### [Source records]
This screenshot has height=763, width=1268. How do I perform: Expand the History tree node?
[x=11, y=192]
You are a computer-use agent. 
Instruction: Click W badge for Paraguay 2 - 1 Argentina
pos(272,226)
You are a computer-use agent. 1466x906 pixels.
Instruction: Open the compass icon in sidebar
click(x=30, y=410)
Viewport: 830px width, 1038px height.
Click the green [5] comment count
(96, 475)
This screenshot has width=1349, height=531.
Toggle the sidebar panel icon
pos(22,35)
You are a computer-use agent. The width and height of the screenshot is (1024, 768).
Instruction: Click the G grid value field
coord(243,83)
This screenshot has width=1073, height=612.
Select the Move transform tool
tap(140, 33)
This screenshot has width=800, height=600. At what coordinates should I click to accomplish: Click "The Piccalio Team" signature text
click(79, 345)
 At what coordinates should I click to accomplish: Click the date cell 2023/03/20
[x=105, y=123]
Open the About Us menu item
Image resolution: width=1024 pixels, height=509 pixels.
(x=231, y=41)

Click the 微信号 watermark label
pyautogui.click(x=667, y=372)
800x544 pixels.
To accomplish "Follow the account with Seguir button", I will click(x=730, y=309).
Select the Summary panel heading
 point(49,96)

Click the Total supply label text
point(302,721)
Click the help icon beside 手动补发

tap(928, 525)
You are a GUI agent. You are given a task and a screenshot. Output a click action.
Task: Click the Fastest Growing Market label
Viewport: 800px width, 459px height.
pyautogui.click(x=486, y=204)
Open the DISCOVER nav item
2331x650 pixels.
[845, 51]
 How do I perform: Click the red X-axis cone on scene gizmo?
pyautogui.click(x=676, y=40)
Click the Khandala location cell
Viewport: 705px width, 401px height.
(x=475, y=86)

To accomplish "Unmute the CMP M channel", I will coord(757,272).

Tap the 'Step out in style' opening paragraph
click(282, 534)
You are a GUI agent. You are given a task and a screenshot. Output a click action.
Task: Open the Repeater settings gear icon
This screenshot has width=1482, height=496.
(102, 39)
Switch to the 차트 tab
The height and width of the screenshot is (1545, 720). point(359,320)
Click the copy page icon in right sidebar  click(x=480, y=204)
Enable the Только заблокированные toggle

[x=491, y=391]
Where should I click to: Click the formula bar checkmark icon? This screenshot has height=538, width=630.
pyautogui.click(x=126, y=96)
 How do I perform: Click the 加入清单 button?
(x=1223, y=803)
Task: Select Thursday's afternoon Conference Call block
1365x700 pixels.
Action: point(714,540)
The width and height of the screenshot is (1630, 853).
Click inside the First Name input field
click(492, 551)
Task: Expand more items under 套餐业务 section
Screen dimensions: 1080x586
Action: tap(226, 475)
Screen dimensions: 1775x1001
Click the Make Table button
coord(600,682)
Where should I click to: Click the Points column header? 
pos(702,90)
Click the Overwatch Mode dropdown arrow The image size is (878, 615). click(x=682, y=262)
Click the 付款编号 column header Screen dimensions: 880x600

### [Directions]
Answer only with how many lines in the records include "computer".

### [Result of the task]
3